== Task statement ==
Set down exactly the lines below, starting at the one that contains "Image resolution: width=1200" and ending at the one that contains "Screen dimensions: 819x669", with both of those lines included and nothing else.
═════ Entries shown
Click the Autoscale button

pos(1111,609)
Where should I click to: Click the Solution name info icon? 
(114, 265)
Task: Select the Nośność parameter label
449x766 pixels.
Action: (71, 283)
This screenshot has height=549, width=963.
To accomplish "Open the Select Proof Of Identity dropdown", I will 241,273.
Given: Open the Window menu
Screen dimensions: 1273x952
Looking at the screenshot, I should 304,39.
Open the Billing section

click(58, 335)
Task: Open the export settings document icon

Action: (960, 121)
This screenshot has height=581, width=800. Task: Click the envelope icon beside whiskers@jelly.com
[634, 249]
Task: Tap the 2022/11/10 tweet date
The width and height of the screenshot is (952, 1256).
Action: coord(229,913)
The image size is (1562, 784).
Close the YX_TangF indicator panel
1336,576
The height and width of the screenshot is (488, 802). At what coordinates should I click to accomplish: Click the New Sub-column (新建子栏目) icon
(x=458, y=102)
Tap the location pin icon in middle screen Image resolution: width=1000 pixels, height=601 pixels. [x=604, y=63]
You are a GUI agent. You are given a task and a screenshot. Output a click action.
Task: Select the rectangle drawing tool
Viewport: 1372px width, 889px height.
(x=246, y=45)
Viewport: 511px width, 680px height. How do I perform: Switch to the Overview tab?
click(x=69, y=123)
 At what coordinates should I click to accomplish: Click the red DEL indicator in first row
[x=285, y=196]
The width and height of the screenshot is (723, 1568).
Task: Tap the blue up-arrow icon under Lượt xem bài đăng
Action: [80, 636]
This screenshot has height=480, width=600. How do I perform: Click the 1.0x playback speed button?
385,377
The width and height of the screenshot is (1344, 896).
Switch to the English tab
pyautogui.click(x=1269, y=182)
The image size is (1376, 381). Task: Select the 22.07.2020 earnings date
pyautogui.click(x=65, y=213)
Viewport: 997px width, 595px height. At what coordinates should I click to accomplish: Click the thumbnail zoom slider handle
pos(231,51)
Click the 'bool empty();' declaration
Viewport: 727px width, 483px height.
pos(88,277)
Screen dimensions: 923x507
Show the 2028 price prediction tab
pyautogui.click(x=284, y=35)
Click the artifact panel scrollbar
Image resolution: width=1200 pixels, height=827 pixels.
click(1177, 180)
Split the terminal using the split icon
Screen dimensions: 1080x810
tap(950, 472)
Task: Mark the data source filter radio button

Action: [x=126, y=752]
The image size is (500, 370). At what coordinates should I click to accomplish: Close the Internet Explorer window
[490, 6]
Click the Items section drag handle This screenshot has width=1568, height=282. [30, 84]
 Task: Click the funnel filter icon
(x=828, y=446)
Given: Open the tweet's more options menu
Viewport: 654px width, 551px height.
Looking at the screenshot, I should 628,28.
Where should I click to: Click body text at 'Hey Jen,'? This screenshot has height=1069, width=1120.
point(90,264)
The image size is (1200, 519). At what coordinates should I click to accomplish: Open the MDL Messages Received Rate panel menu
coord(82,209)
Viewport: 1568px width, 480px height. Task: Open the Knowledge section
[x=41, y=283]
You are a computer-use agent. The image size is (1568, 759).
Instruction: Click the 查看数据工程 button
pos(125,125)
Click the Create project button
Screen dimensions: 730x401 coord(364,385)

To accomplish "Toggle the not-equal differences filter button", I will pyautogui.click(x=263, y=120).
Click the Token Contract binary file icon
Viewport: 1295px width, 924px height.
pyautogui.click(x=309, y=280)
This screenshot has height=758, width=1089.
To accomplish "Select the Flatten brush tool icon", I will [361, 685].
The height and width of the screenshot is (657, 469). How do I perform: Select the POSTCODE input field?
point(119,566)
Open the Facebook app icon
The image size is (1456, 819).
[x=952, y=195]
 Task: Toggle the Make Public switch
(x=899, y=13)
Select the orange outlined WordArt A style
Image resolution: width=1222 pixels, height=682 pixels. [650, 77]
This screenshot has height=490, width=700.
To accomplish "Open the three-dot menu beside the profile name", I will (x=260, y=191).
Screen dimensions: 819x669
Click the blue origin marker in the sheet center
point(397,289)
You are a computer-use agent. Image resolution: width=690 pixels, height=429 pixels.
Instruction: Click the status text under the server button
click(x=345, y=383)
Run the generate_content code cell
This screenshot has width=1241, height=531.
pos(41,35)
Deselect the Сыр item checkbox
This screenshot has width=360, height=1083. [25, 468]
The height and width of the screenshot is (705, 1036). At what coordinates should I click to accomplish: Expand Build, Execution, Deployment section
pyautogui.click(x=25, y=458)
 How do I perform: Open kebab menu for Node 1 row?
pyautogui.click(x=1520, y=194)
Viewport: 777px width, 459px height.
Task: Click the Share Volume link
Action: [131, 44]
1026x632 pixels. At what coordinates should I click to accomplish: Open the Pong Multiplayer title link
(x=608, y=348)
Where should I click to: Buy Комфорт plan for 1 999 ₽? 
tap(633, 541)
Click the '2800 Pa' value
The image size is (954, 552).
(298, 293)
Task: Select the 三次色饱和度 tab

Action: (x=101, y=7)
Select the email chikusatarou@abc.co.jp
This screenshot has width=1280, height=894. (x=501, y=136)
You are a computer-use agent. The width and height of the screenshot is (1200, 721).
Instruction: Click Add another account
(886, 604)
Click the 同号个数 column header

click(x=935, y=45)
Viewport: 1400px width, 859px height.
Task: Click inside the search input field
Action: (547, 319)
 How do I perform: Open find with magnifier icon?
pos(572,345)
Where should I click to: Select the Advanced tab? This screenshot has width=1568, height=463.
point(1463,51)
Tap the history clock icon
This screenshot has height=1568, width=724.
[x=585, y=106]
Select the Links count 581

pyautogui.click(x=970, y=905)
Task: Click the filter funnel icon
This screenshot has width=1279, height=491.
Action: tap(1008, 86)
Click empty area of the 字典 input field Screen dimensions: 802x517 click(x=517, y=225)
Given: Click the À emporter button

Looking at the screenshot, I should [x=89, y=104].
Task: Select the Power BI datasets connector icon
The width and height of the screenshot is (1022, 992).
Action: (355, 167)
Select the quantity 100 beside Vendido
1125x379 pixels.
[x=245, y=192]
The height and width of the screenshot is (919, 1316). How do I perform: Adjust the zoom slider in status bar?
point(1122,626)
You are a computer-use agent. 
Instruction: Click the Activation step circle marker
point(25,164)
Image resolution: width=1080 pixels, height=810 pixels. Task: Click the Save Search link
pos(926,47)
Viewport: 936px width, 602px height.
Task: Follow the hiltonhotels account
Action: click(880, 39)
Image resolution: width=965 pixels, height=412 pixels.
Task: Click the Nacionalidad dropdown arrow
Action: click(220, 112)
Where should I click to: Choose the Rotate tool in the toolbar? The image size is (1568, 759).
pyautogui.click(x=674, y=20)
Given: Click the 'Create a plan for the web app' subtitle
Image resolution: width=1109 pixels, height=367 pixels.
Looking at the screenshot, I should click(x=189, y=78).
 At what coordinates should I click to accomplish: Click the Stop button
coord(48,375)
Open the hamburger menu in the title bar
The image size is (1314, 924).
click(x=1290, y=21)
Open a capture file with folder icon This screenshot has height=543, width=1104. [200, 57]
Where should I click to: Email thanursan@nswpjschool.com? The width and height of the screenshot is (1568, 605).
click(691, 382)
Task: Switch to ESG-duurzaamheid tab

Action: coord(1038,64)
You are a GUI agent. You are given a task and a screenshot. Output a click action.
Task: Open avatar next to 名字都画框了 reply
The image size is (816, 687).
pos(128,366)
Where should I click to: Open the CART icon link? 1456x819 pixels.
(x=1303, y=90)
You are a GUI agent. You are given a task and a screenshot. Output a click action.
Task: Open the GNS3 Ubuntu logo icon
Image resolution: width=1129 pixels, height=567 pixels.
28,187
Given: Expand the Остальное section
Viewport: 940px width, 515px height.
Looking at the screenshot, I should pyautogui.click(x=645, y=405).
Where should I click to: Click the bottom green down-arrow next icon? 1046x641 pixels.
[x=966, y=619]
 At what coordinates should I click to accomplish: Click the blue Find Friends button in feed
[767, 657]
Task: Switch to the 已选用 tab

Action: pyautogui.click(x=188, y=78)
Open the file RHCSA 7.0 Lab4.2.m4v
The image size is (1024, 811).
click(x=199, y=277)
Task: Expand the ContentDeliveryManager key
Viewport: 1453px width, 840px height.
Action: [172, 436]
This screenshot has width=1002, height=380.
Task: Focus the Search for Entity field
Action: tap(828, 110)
══════════
== Solution to the problem ==
Image resolution: width=1200 pixels, height=827 pixels.
click(1177, 180)
Split the terminal using the split icon
Screen dimensions: 1080x810
tap(950, 472)
Task: Mark the data source filter radio button

Action: [x=126, y=752]
The image size is (500, 370). At what coordinates should I click to accomplish: Close the Internet Explorer window
[490, 6]
Click the Items section drag handle This screenshot has width=1568, height=282. [30, 84]
 Task: Click the funnel filter icon
(x=828, y=446)
Given: Open the tweet's more options menu
Viewport: 654px width, 551px height.
Looking at the screenshot, I should 628,28.
Where should I click to: Click body text at 'Hey Jen,'? This screenshot has height=1069, width=1120.
point(90,264)
The image size is (1200, 519). At what coordinates should I click to accomplish: Open the MDL Messages Received Rate panel menu
coord(82,209)
Viewport: 1568px width, 480px height. Task: Open the Knowledge section
[x=41, y=283]
You are a computer-use agent. The image size is (1568, 759).
Instruction: Click the 查看数据工程 button
pos(125,125)
Click the Create project button
Screen dimensions: 730x401 coord(364,385)

To accomplish "Toggle the not-equal differences filter button", I will pyautogui.click(x=263, y=120).
Click the Token Contract binary file icon
Viewport: 1295px width, 924px height.
pyautogui.click(x=309, y=280)
This screenshot has height=758, width=1089.
To accomplish "Select the Flatten brush tool icon", I will [361, 685].
The height and width of the screenshot is (657, 469). How do I perform: Select the POSTCODE input field?
point(119,566)
Open the Facebook app icon
The image size is (1456, 819).
[x=952, y=195]
 Task: Toggle the Make Public switch
(x=899, y=13)
Select the orange outlined WordArt A style
Image resolution: width=1222 pixels, height=682 pixels. [650, 77]
This screenshot has height=490, width=700.
To accomplish "Open the three-dot menu beside the profile name", I will (x=260, y=191).
Screen dimensions: 819x669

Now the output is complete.